França e Marrocos, um encontro com diversidade
A progressão da seleção neste Mundial fez com que a equipa se encontrasse com vários países onde existem enormes comunidades marroquinas. Na fase de grupos, a Bélgica ficou pelo caminho. Já nas eliminatórias, a Espanha foi surpreendente ultrapassada. A história far-se-á perante a França, naquele que será o primeiro encontro oficial entre os dois países. Um protetorado francês até 1956, as relações entre os dois países sempre foram intensas. Desde o início do século XX que se assinala uma enorme comunidade marroquina em território francês, com números que superavam o milhão e trezentos cidadãos em 2008, entre nascidos em Marrocos e segunda e terceira geração já nascida em França.
Esta relação levará a que história deste jogo se faça num clima de intimidade. Com vários dos seus estágios de observação de jogadores jovens a serem realizados em França, os encontros entre equipas francesas e marroquinas são constantes. Olivier Giroud, avançado francês, e Walid Regragui, o selecionador marroquino, foram companheiros de equipa.
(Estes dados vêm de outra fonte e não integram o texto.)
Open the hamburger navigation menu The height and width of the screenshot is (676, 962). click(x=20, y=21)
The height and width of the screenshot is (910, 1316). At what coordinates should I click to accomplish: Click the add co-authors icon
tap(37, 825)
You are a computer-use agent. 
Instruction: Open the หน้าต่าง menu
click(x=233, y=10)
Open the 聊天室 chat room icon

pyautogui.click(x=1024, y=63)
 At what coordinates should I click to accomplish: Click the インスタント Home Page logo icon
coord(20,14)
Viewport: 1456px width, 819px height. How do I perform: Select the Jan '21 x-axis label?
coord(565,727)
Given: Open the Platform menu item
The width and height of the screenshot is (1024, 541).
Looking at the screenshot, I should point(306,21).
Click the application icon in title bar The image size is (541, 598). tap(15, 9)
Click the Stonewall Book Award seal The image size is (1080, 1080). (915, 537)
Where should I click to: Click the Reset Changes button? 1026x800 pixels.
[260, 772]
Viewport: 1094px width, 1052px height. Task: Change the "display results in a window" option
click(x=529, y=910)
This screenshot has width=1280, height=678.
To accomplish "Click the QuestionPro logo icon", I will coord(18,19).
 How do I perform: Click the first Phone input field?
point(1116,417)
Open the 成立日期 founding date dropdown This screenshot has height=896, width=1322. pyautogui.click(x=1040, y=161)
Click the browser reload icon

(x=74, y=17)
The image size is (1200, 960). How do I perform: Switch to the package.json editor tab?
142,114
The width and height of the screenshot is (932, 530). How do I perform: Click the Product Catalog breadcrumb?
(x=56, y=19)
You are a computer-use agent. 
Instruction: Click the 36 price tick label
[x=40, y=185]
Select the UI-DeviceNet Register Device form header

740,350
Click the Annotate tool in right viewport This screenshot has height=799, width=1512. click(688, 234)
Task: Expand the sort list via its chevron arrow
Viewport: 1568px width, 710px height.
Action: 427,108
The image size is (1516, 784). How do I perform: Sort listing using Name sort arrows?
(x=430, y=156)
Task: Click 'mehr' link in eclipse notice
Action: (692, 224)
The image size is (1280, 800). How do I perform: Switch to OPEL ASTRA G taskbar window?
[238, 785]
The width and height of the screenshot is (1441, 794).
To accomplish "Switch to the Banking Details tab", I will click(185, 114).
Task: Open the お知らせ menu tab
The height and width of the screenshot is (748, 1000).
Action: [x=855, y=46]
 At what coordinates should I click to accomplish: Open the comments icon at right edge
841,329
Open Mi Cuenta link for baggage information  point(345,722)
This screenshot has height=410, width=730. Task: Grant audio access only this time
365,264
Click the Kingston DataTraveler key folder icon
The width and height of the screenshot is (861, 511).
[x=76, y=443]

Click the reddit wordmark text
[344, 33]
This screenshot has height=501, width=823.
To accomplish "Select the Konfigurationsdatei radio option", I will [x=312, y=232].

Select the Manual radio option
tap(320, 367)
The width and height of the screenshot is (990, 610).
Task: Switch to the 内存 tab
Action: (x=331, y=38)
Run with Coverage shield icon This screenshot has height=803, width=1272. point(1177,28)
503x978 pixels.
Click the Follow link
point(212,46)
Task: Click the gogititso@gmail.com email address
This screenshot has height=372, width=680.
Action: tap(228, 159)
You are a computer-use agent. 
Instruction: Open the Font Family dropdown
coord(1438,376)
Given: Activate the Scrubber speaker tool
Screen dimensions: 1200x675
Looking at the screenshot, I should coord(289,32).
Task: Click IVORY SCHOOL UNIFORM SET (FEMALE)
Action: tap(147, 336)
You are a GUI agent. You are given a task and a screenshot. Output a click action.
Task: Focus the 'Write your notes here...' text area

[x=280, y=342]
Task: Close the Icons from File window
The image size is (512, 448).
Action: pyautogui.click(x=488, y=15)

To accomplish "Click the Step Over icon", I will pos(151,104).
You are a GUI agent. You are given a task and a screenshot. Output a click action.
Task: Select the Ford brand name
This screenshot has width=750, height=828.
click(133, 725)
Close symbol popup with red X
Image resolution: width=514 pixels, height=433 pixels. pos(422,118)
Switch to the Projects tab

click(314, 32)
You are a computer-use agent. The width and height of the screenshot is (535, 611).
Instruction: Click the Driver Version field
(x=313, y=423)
A escritora Leila Slimani, em entrevista ao jornal L’Équipe, disse viver este momento com especial emoção. Se para ela, filha de um antigo presidente da Federação marroquina, este é um momento de concretização de uma velha aspiração de afirmação do futebol do seu país, por outro, sendo também cidadã francesa, verá com felicidade o avançar da equipa da França para atacar mais um título mundial.
Os bons exemplos não deixam, ainda assim, de ter que ser confrontados com as situações de exclusão da comunidade magrebina em França e o crescimento de tensões associadas ao fortalecimento da extrema-direita no território. Desde sábado passado, no momento em que as duas seleções garantiram o apuramento, que se lançou a ideia de um eventual choque de culturas. As imagens de confrontos e de intervenção policial pareceram enquadrar-se num discurso de violência que, ainda que sendo latente em espaços de exclusão social, não representam a totalidade da relação entre as comunidades. França e Marrocos são, hoje, duas equipas onde convive uma diversidade de origens debaixo da mesma bandeira. O futebol como oportunidade.